=== Problem description ===
Copy the lines verbatim, starting with the line containing "April (631, 907)" and continuing through the line containing "has height=952, width=1233.".

=== Records ===
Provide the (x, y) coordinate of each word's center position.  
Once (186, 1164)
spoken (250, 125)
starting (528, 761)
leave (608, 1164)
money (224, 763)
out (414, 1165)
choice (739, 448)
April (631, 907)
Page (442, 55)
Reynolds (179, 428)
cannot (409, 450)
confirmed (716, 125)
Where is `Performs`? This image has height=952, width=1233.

---

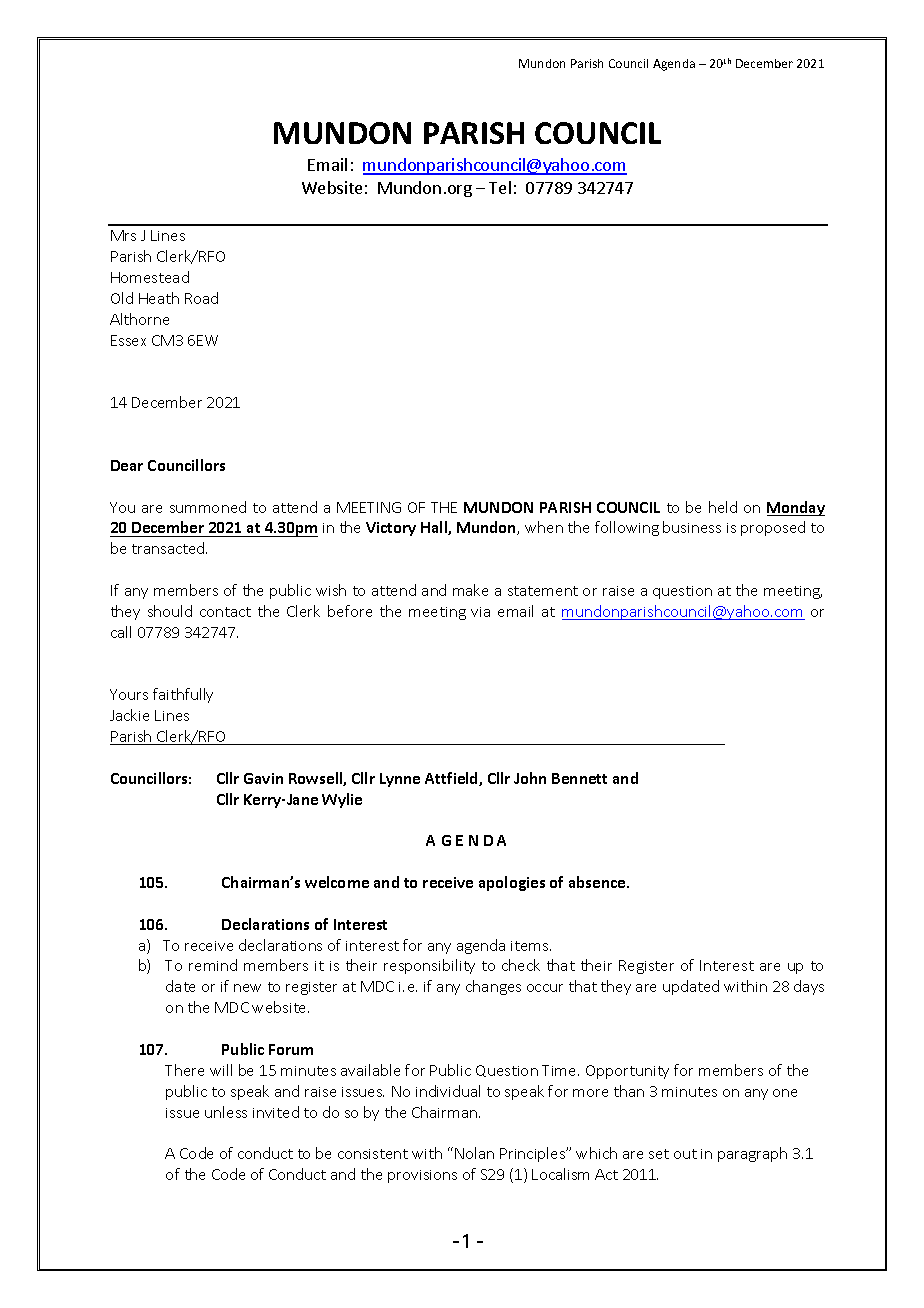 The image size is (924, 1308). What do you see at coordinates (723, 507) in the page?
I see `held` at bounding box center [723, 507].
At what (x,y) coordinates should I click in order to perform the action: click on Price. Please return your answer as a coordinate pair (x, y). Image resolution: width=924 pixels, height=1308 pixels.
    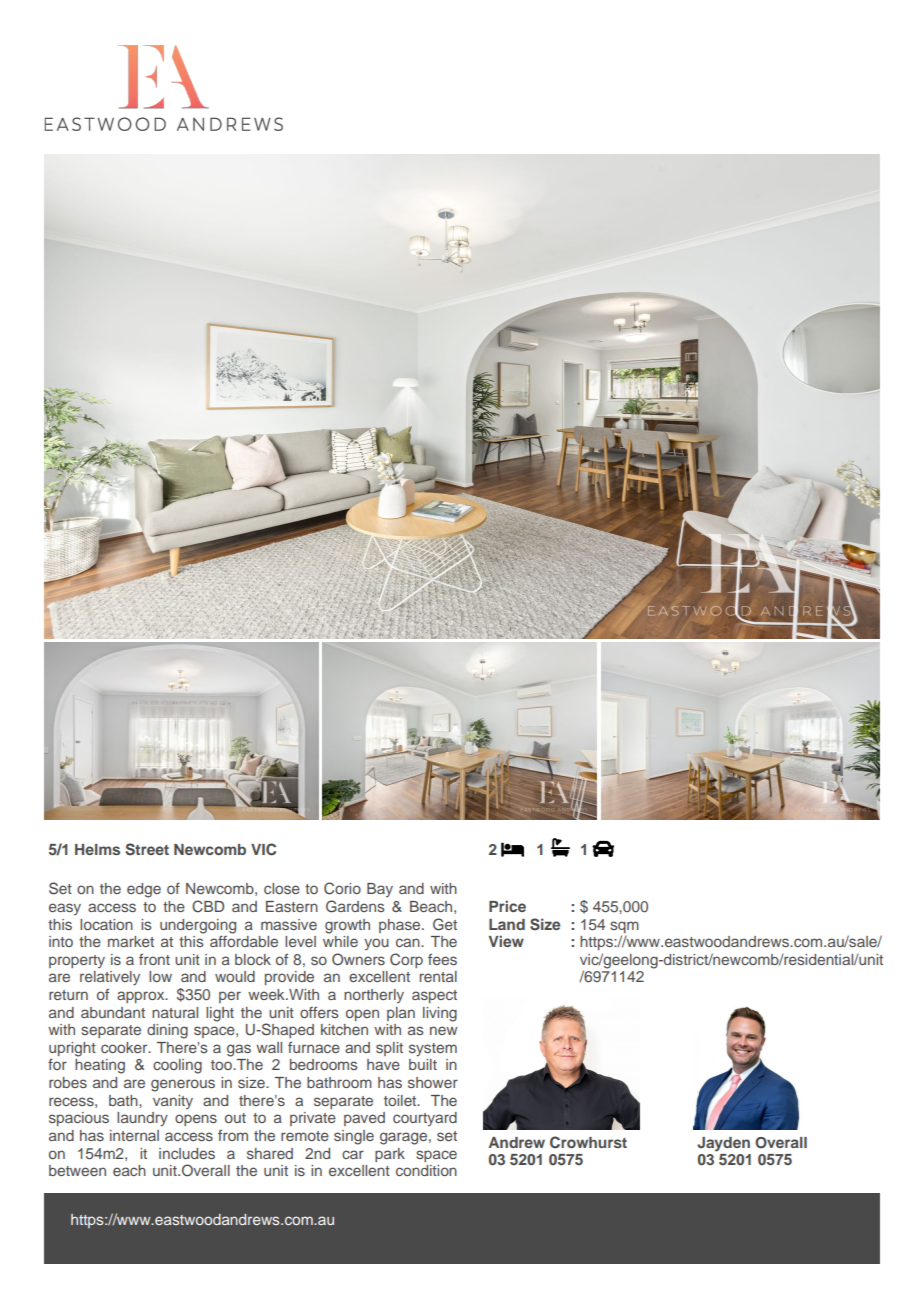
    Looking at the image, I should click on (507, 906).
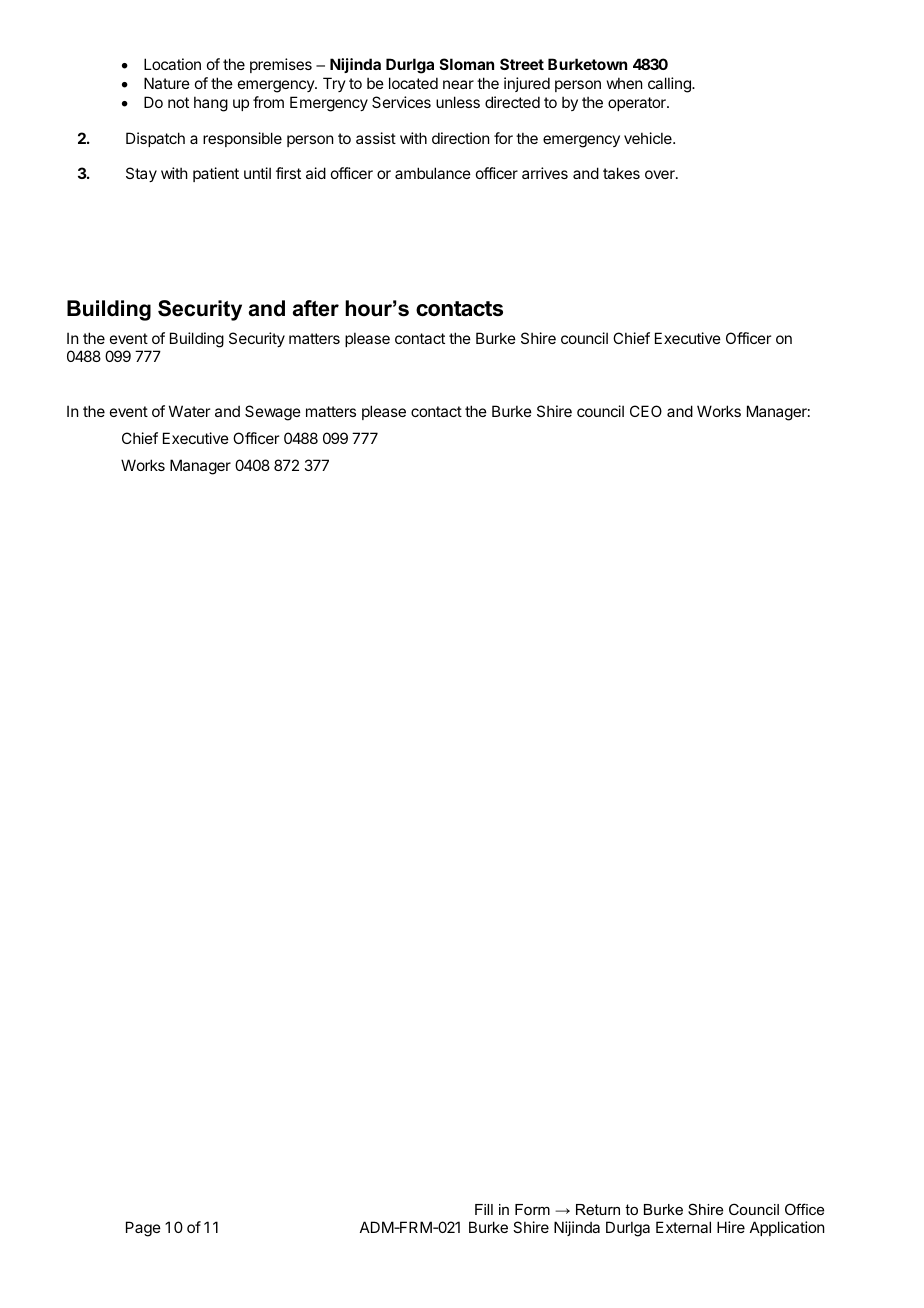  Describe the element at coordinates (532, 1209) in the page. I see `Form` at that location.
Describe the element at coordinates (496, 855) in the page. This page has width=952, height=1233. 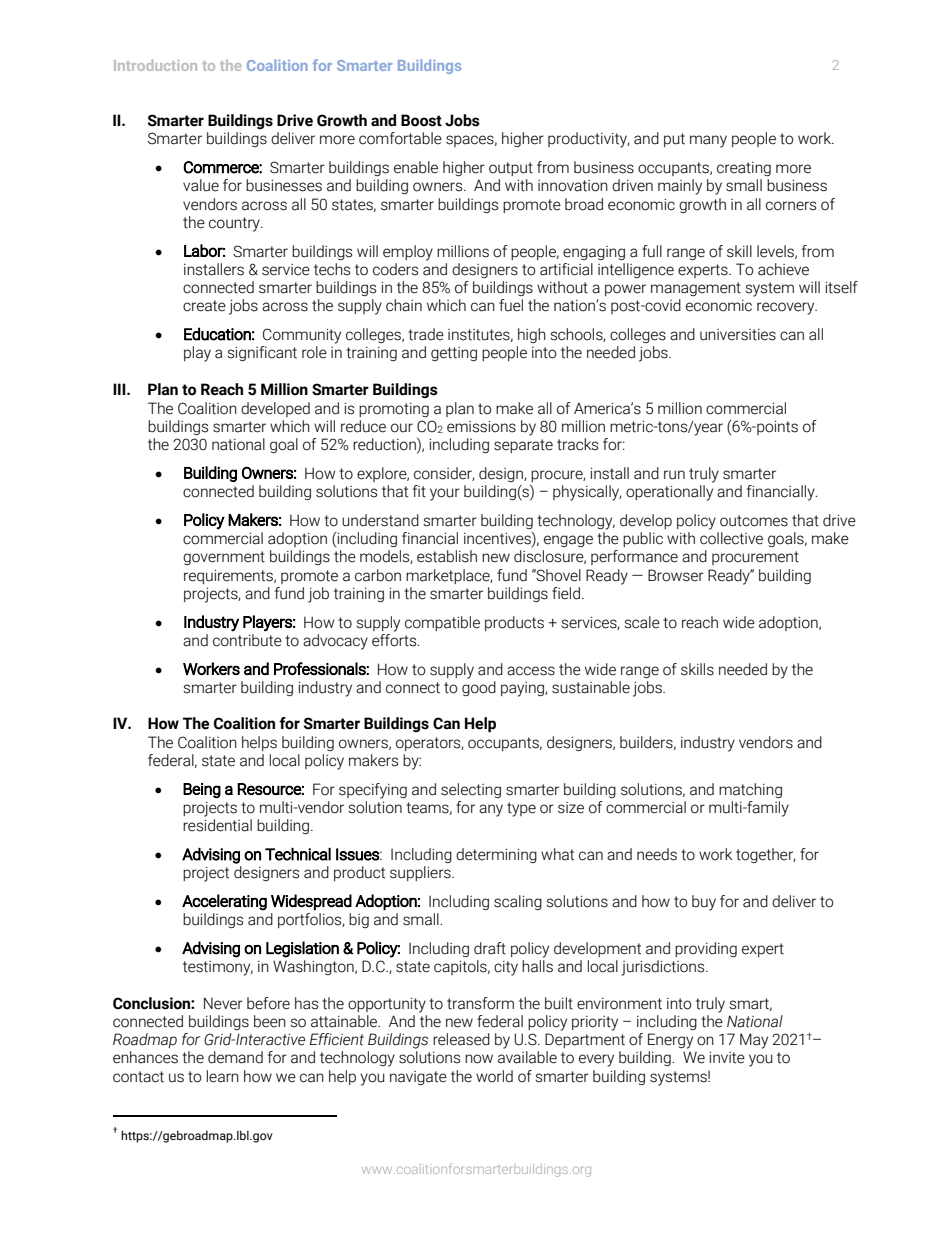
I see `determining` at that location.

=== Full response ===
April (631, 907)
Page (442, 55)
Reynolds (179, 428)
cannot (409, 450)
confirmed (716, 125)
Where is `Performs`? This image has height=952, width=1233.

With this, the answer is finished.